Wednesday, October 12, 2011

Drug Combinations in Anesthetic practice

I find some mixtures of drugs produce better end results than when these drugs are used alone or together but separately ( not mixed into single combination/solution )

I shall highlight one today, I have used combination of Propofol and Ketamine regularly to sedate patients on surgery under regional blockade ( I have to date done more than a few thousand anesthetics in this manner ). I combine 100mgs of  Propofol with 100 mgs of Ketamine and induce sleep with 10 mgs of each purge. Once sleep is achieved, I titrate the infusion to maintain the patient in Ramsay Sedation score of 4/5 depending on the quality of block achieved. If the regional block quality is good then the sedation score is usually kept at 4 but if the block is patchy as it happens occasionally even in experienced hands I maintain a high Ramsay sedation score of 5. The combination pleasantly masks the patchy block albeit I generally advise my registrars and students to opt for General Anesthesia as first choice in case of a very unpleasant patchy block and/or an anxious patient.

Patients tolerate the combination better than either drug alone ( used alone to achieve target Ramsay score same as above ), requires less quantity of drug and surprisingly I found the emergence to be almost non existent. In a few patients where the emergence was seen it was not as bad as when Ketamine is used alone and was easily managed with Midazolam.

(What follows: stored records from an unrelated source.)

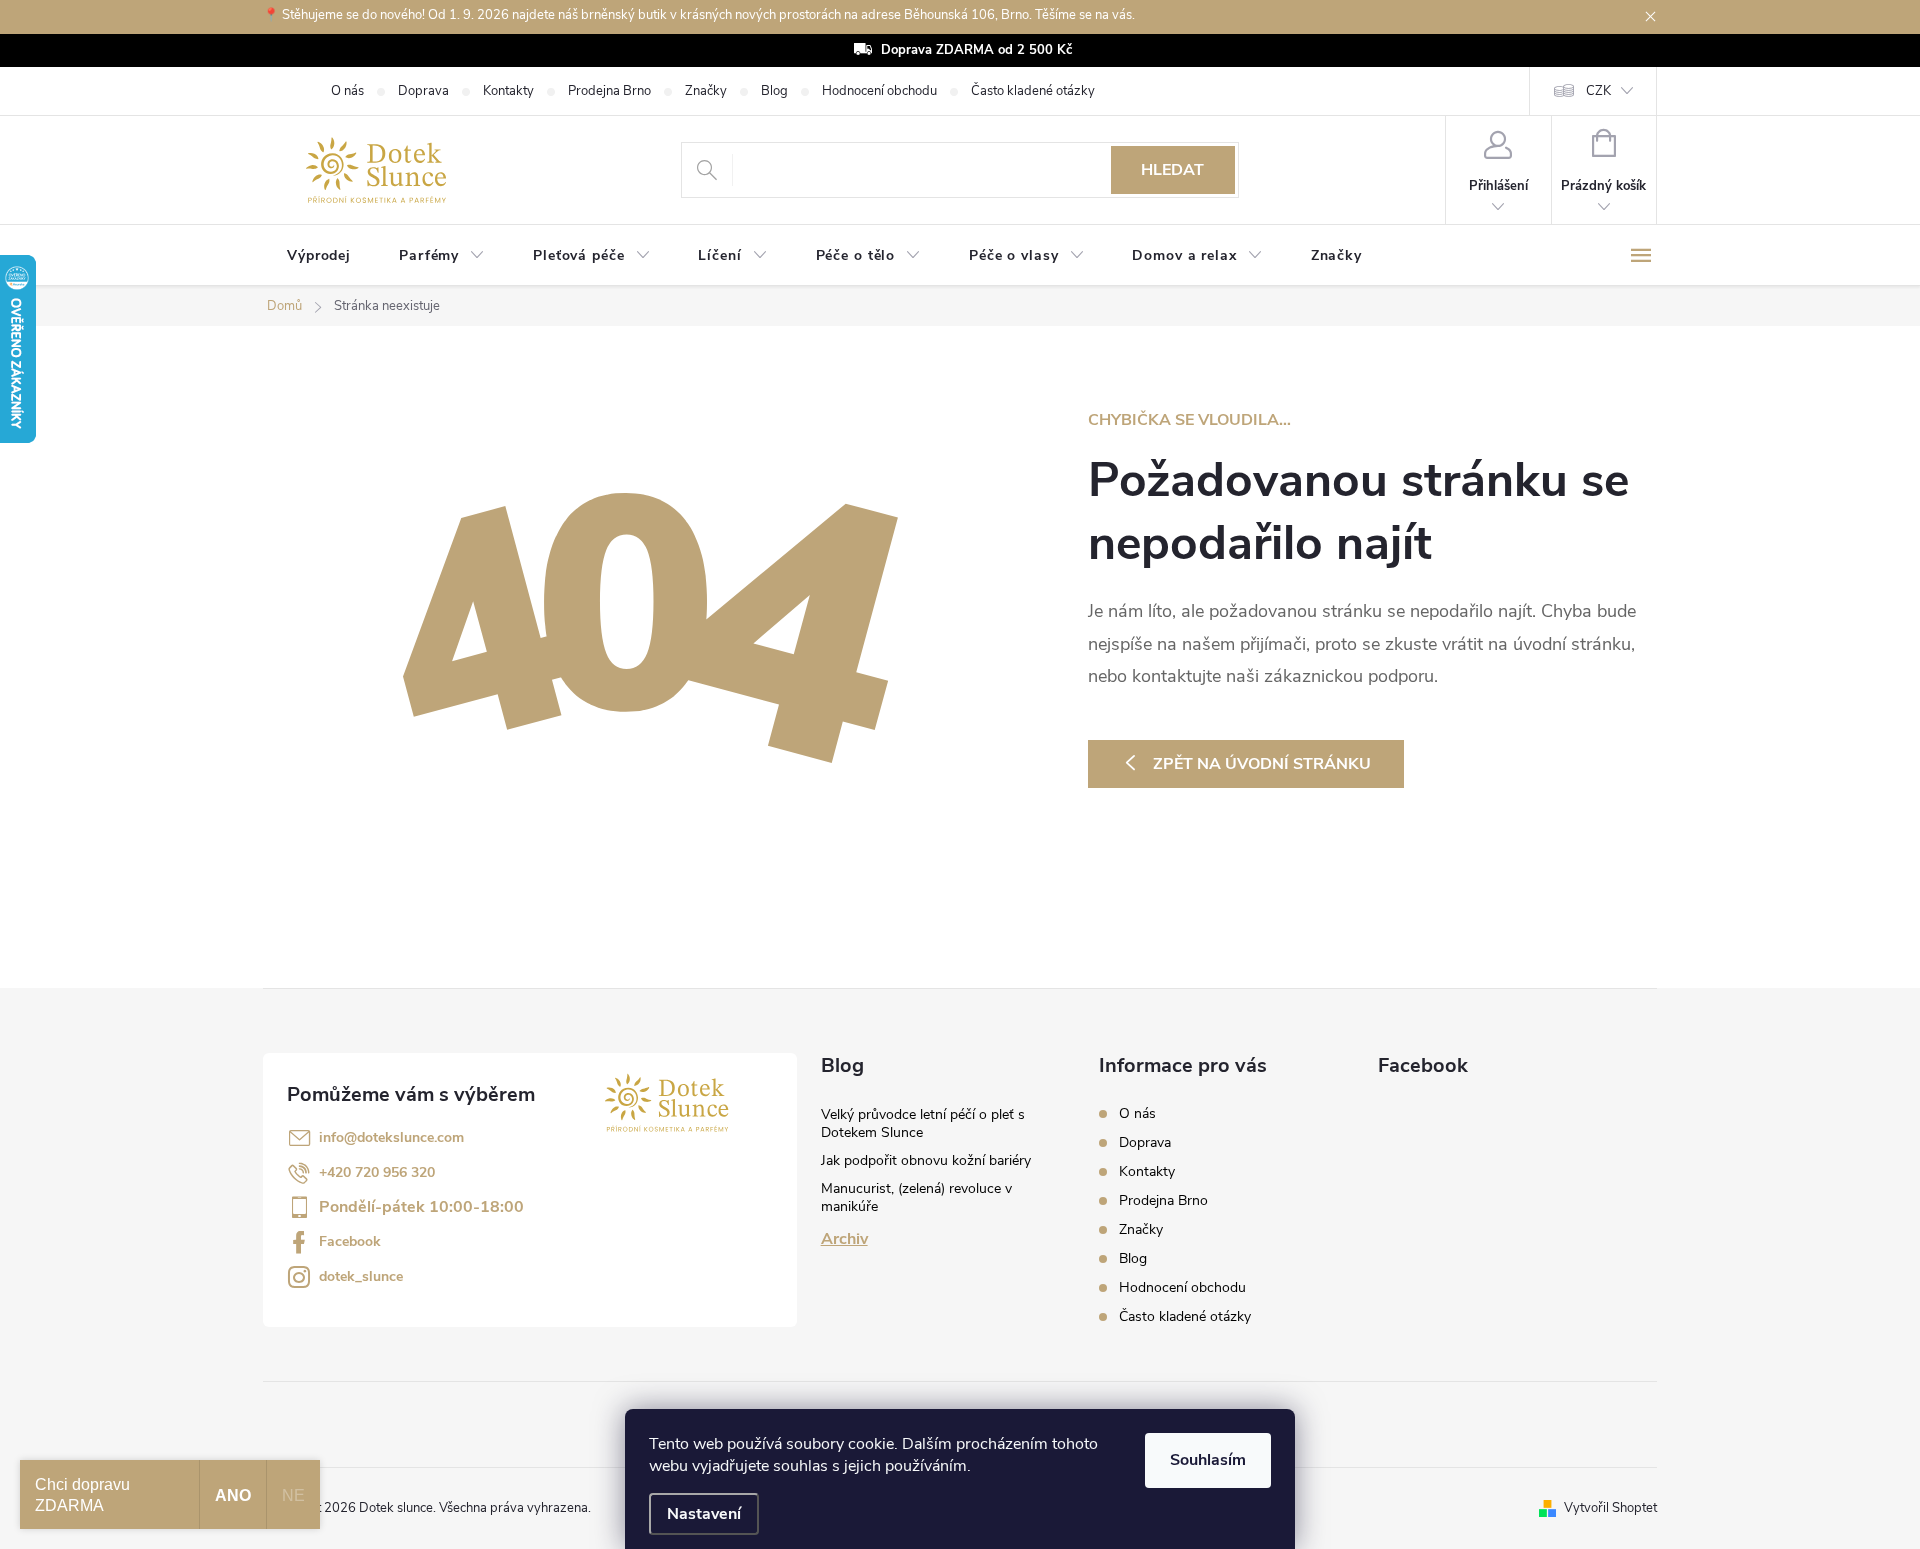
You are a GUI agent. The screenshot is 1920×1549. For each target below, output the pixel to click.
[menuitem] (319, 256)
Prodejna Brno (609, 91)
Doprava (423, 91)
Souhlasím (1208, 1460)
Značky (706, 91)
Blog (774, 91)
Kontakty (508, 91)
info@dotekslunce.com (391, 1137)
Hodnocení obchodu (879, 91)
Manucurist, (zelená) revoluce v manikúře (916, 1197)
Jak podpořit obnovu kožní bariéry (926, 1160)
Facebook (350, 1241)
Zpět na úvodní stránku (1262, 764)
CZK (1598, 91)
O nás (347, 91)
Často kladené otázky (1033, 91)
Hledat (1172, 170)
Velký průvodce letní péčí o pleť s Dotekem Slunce (923, 1123)
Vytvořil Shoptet (1610, 1508)
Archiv (844, 1239)
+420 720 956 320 (377, 1172)
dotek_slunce (361, 1276)
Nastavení (704, 1514)
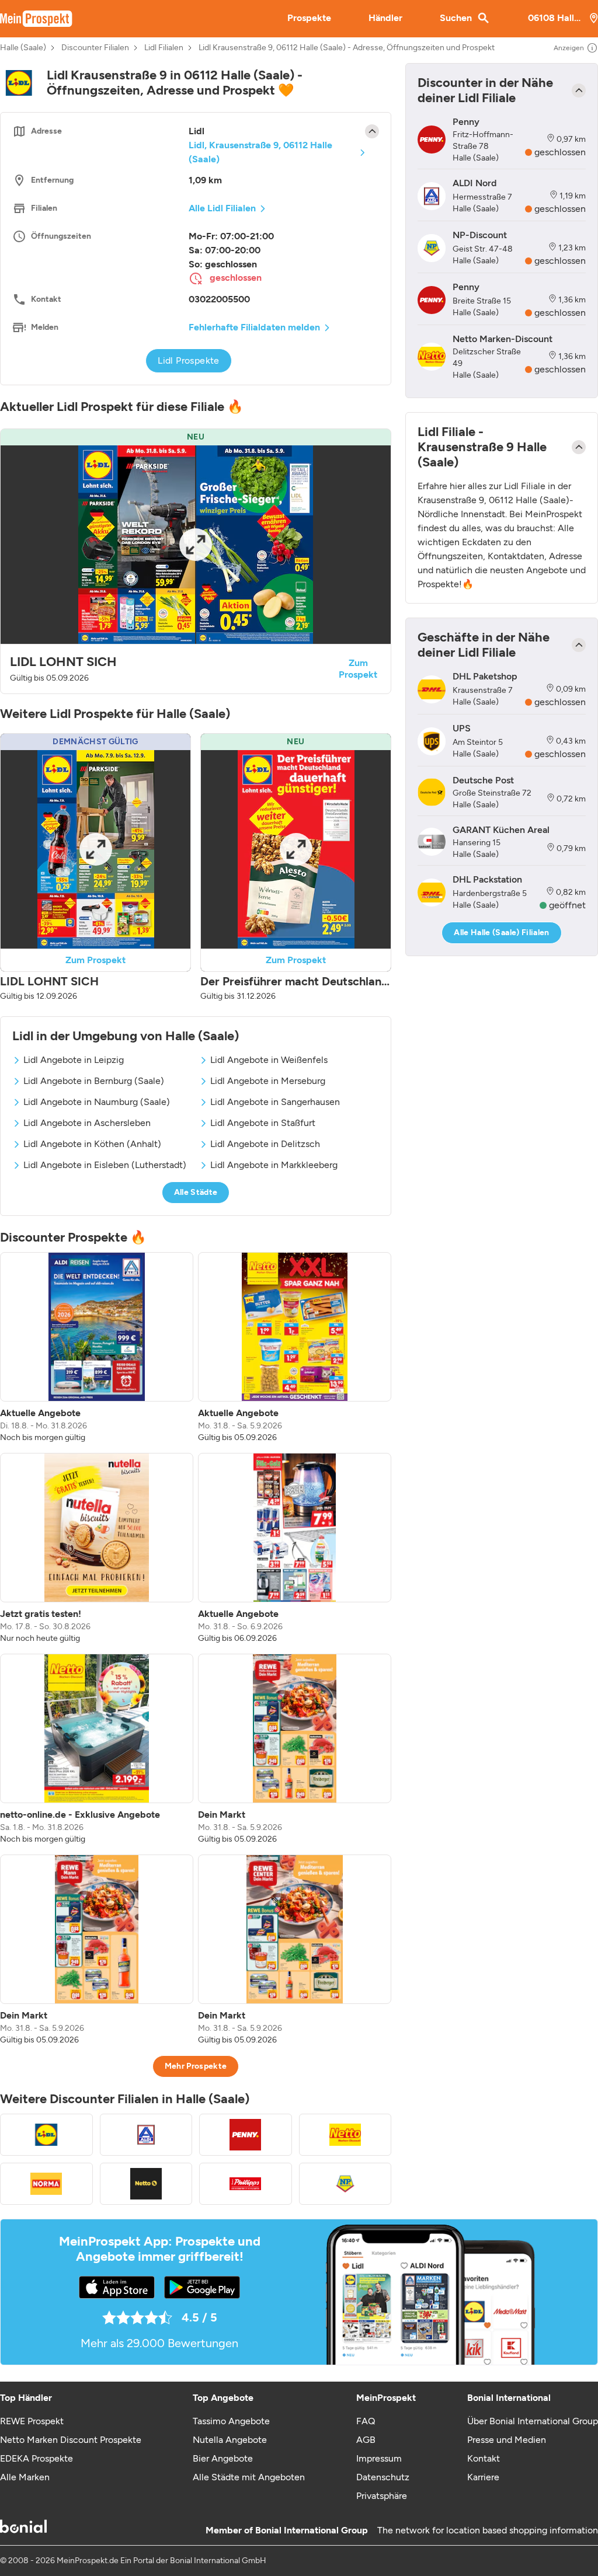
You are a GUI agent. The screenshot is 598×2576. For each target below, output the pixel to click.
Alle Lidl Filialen (222, 208)
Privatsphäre (381, 2495)
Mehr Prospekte (196, 2066)
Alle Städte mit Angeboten (249, 2477)
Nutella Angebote (230, 2439)
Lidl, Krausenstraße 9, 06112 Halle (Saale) (260, 152)
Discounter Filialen (95, 48)
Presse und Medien (506, 2439)
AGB (366, 2439)
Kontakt (483, 2458)
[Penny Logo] (245, 2135)
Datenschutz (382, 2477)
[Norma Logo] (46, 2184)
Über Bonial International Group (532, 2421)
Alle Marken (25, 2477)
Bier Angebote (223, 2458)
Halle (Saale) (23, 48)
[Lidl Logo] (46, 2135)
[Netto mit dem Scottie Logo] (146, 2184)
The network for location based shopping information (487, 2530)
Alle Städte (196, 1192)
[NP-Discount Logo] (345, 2184)
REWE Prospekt (32, 2421)
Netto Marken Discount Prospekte (70, 2439)
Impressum (379, 2458)
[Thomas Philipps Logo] (245, 2184)
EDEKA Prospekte (36, 2458)
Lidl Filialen (163, 48)
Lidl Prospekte (189, 360)
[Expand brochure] (196, 544)
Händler (385, 17)
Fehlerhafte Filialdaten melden (254, 327)
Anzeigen (569, 48)
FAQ (365, 2421)
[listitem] (96, 1348)
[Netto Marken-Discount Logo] (345, 2135)
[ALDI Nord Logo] (146, 2135)
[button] (195, 561)
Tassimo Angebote (231, 2421)
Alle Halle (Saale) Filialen (501, 932)
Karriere (483, 2477)
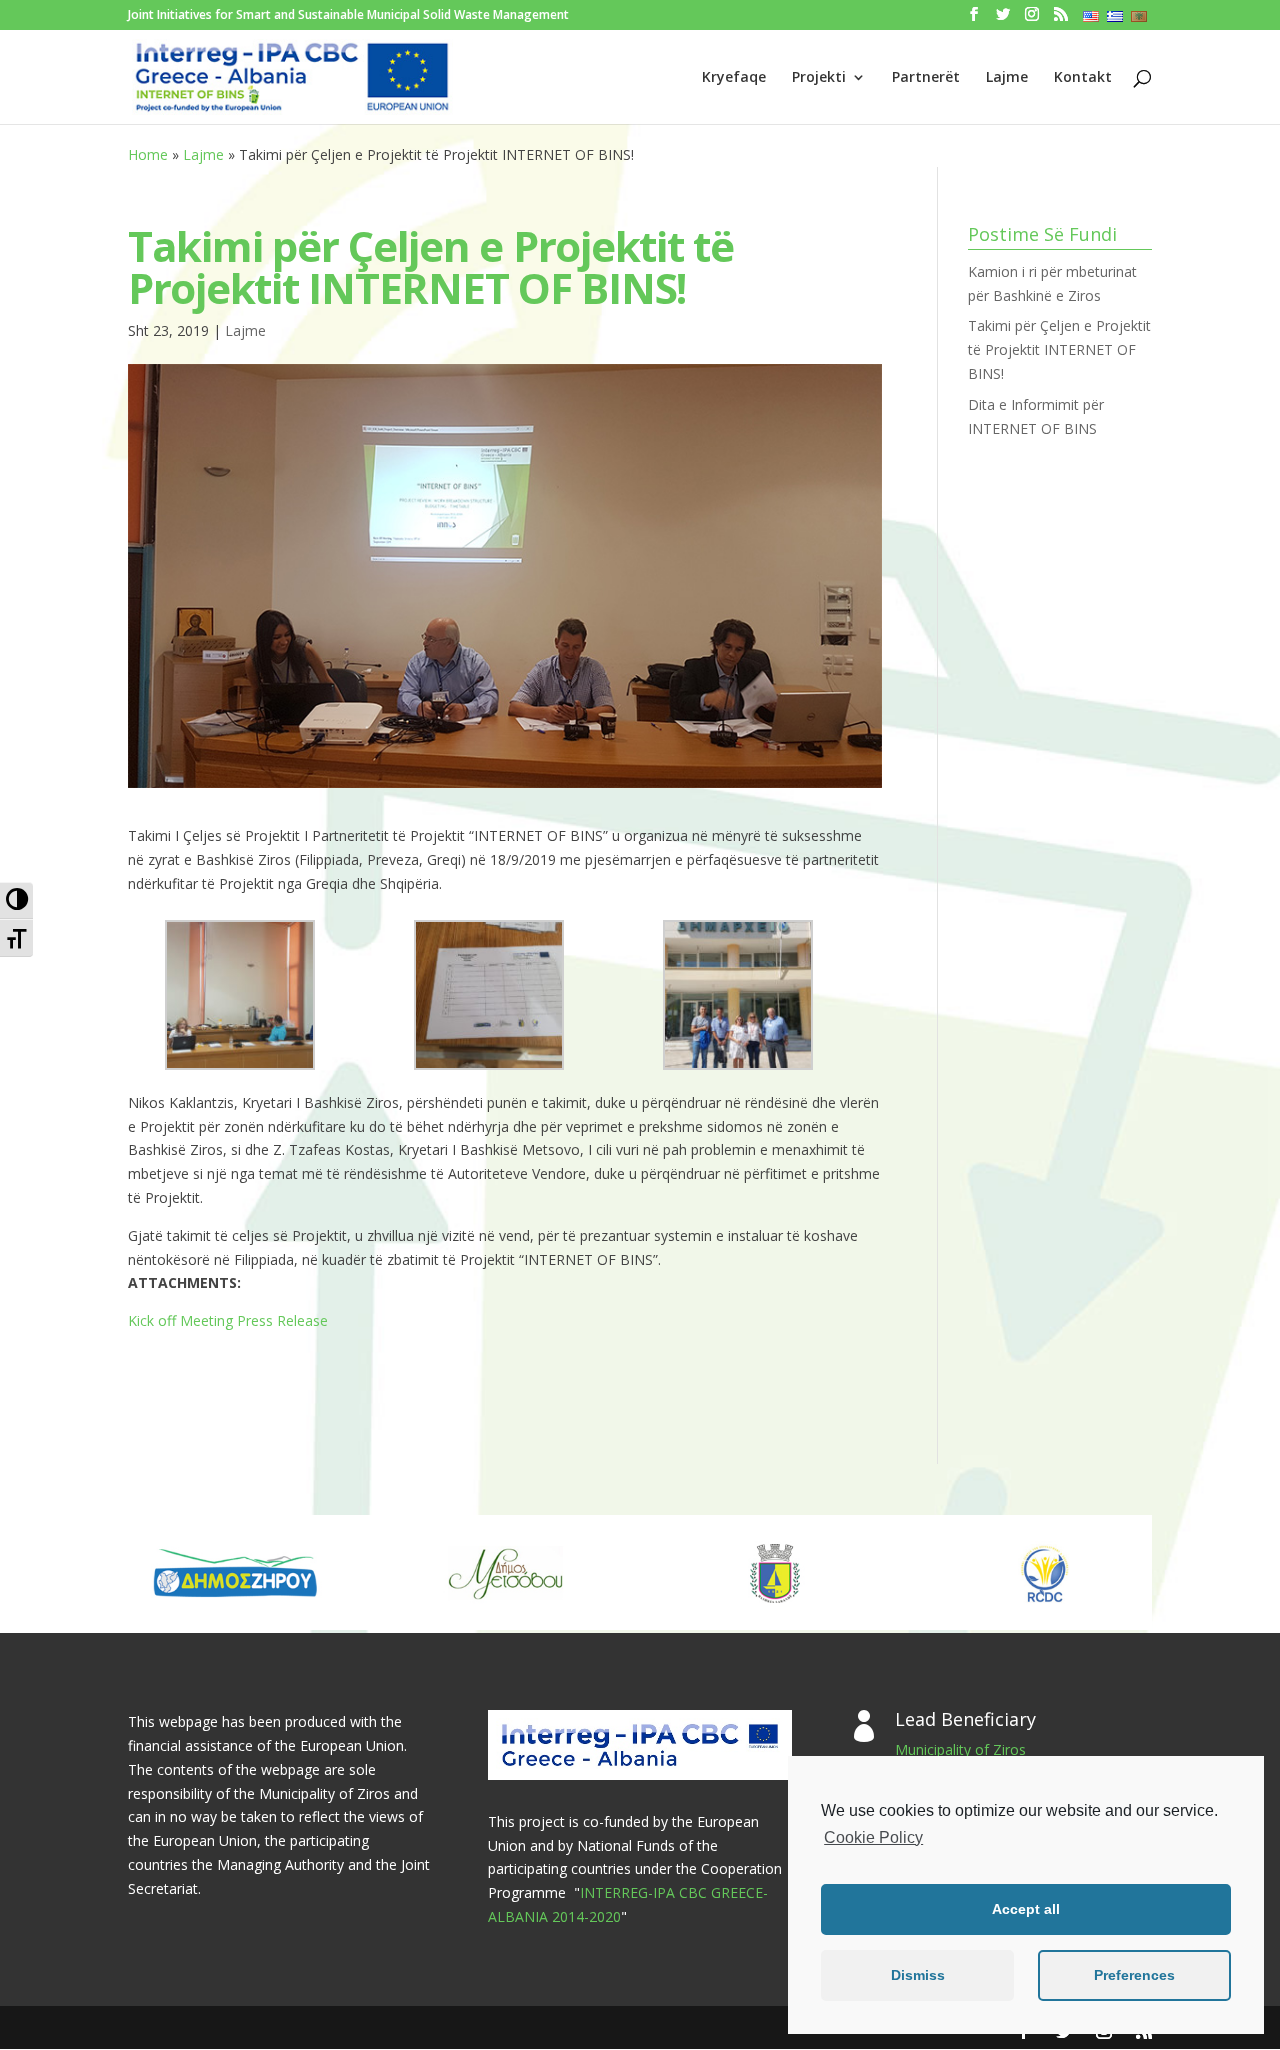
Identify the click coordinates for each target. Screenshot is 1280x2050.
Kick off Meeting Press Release (228, 1320)
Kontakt (1083, 78)
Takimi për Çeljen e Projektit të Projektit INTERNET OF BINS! (1059, 349)
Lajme (1007, 78)
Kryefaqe (734, 78)
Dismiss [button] (918, 1975)
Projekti (819, 78)
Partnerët (926, 78)
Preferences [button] (1134, 1975)
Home (148, 154)
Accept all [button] (1026, 1909)
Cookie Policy (873, 1837)
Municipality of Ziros (960, 1749)
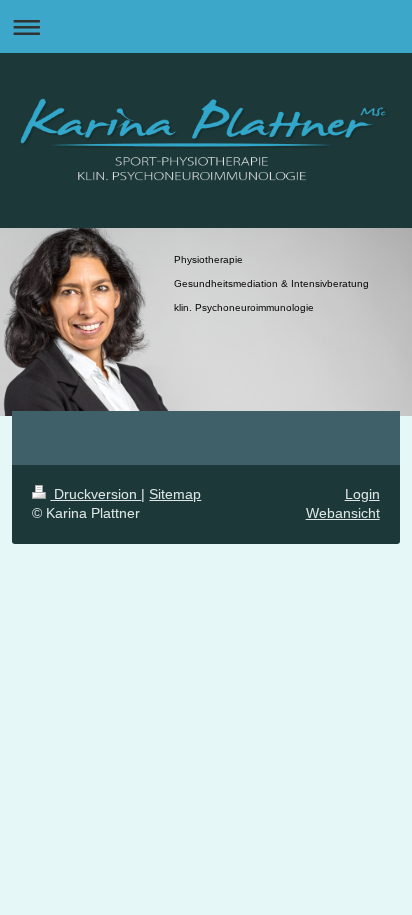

Drug combinations are dime a dozen with each practicing Anesthesiologist having one of his own ( the very basis of anesthesia being multi-modal approach or combined anesthesia approach ), it also makes sense as any single drug should not be treated as holy grail to achieve a  target - whatever the pharma companies may claim.

However I find this combination useful and recommend it heartily to my fellow practitioners and request them to use the combination and come up with good and critical peer reviews.